The analyzer is just the following:

class AmbiguousTokenAnalyzer extends Analyzer {
    private PayloadEncoder encoder = new IntegerEncoder();

    @Override
    protected TokenStreamComponents createComponents(String fieldName, Reader reader) {
        Tokenizer source = new DelimiterTokenizer('\t', EngineInfo.ENGINE_VERSION, reader);
        TokenStream sink = new DelimitedPositionIncrementFilter(source, '|');
        sink = new CustomDelimitedPayloadTokenFilter(sink, '|', encoder);
        sink.addAttribute(OffsetAttribute.class);
        sink.addAttribute(CharTermAttribute.class);
        sink.addAttribute(PayloadAttribute.class);
        sink.addAttribute(PositionIncrementAttribute.class);
        return new TokenStreamComponents(source, sink);
    }
}

CustomDelimitedPayloadTokenFilter and DelimitedPositionIncrementFilter have 'incrementToken' method where the rightmost "|aaa" part of a token is processed.

The field is configured as:

attributeFieldType.setIndexed(true);
attributeFieldType.setStored(true);
attributeFieldType.setOmitNorms(true);
attributeFieldType.setTokenized(true);
attributeFieldType.setStoreTermVectorOffsets(true);
attributeFieldType.setStoreTermVectorPositions(true);
attributeFieldType.setStoreTermVectors(true);
attributeFieldType.setStoreTermVectorPayloads(true);

The problem is, if I pass to the analyzer the field itself (one huge string - via document.add(...) ), it works OK, but if I pass token after token, something breaks at the search stage.
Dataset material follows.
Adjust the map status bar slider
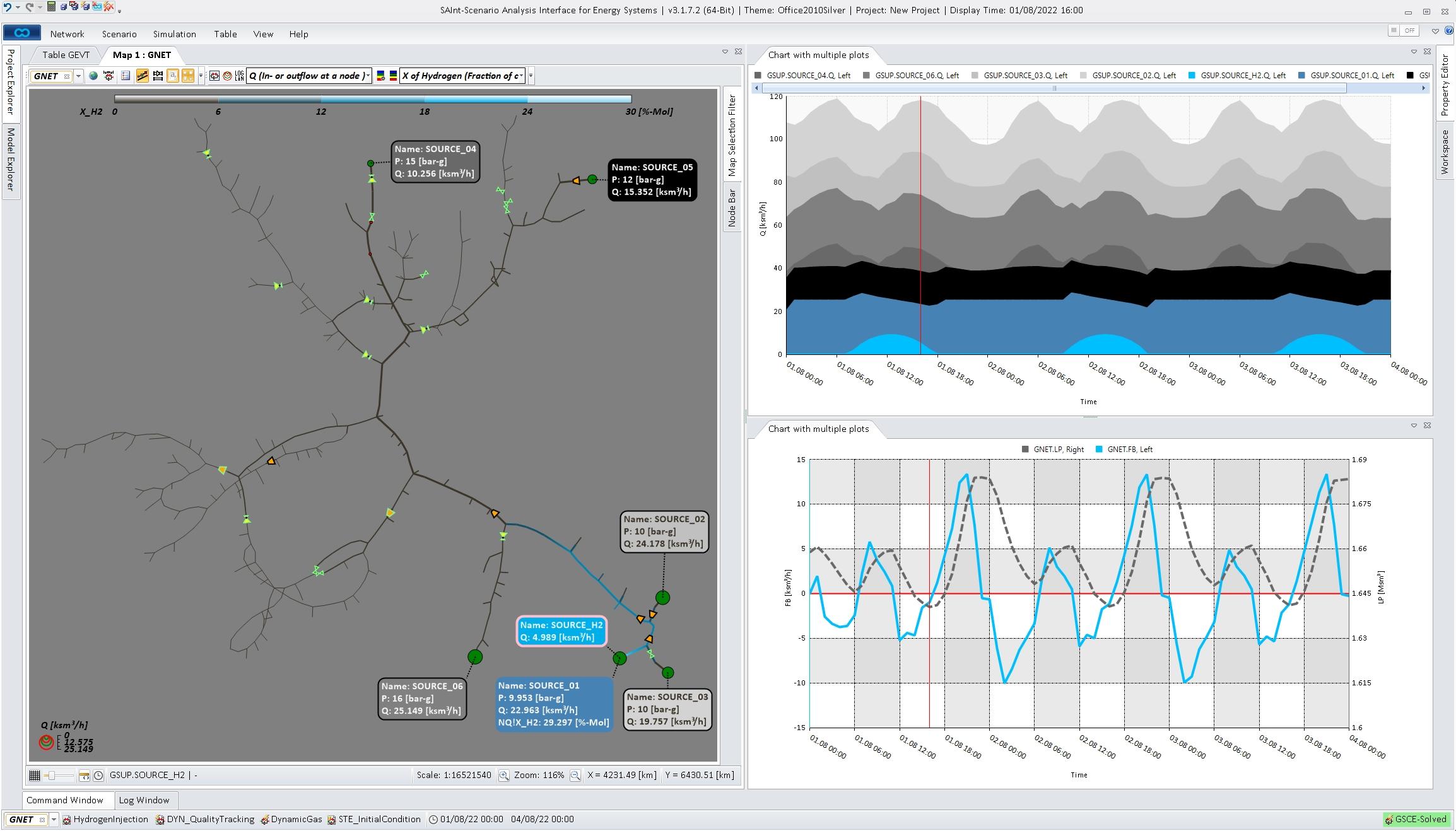The height and width of the screenshot is (831, 1456). (53, 776)
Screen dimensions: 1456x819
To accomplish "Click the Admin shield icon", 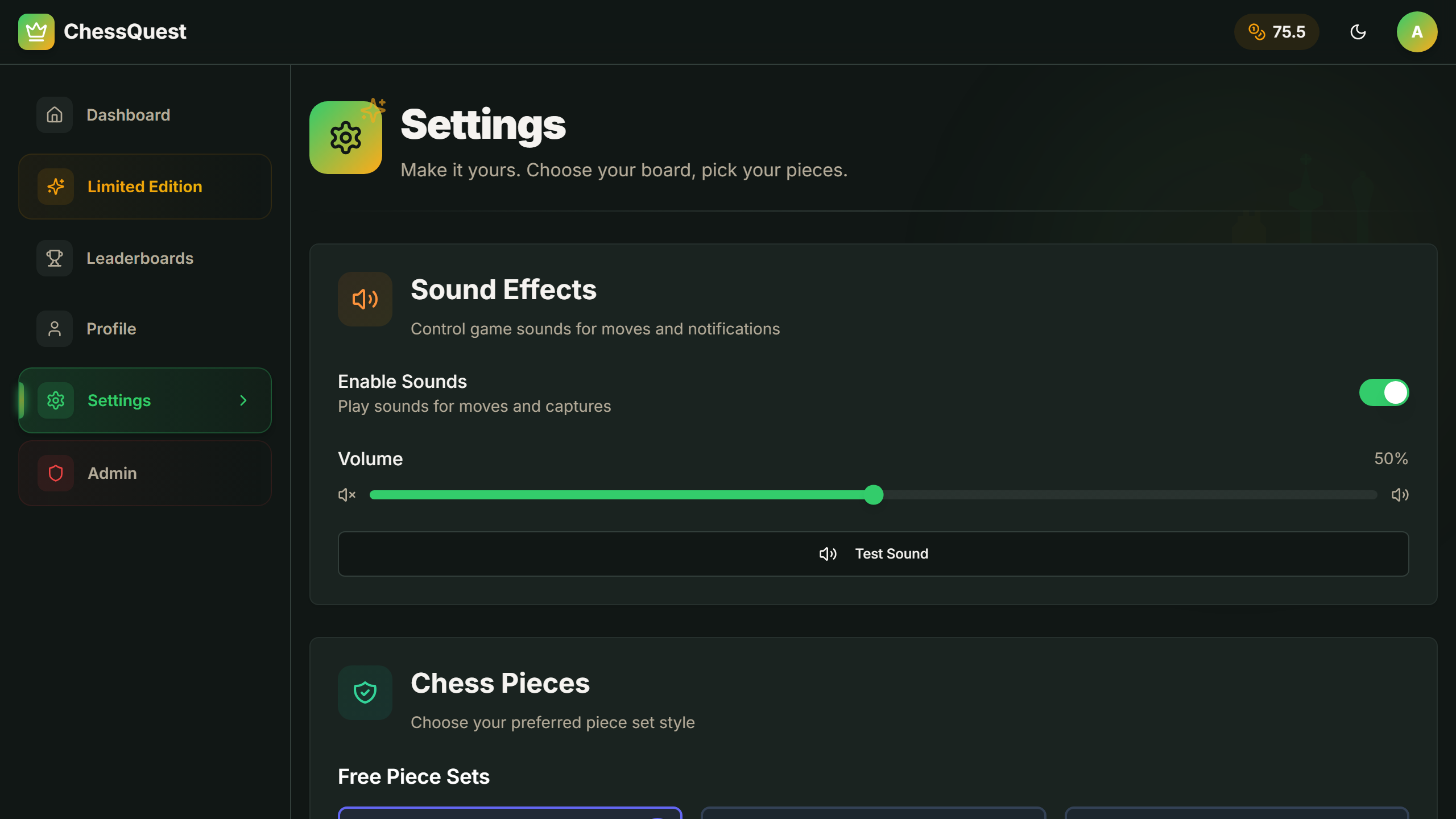I will (x=55, y=473).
As I read somewhere, these two ways must be the same from the resulting index point of view. Maybe my analyzer misses something?

UPDATE

Here is my problem in more detail: in addition to indexing, I need the multi-value field to be stored as-is. And if I pass it into the analyzer as multiple atomic tokens, it stores only the first of them. What do I need to do to my custom analyzer to make it store all the atomic tokens concatenated eventually?


Solution

  • Well, it turns out that all the values are actually stored. Here is what I get after indexing:

    indexSearcher.doc(0).getFields("gramm")
    
    stored,indexed,tokenized,termVector,omitNorms<gramm:S|3|1000>
    stored,indexed,tokenized,termVector,omitNorms<gramm:V|1|1>
    stored,indexed,tokenized,termVector,omitNorms<gramm:PR|1|1>
    stored,indexed,tokenized,termVector,omitNorms<gramm:S|3|1>
    stored,indexed,tokenized,termVector,omitNorms<gramm:SPRO|0|1000 S|1|0>
    stored,indexed,tokenized,termVector,omitNorms<gramm:A|1|1>
    stored,indexed,tokenized,termVector,omitNorms<gramm:SPRO|1|1000>
    stored,indexed,tokenized,termVector,omitNorms<gramm:ADV|1|1>
    stored,indexed,tokenized,termVector,omitNorms<gramm:A|1|1>
    

    And the "single-field" version

    indexSearcher.doc(0).getField("gramm")
    
    stored,indexed,tokenized,termVector,omitNorms<gramm:S|3|1000>
    

    I don't know why getField() returns only the first value, but it seems that for my needs getFields() is OK.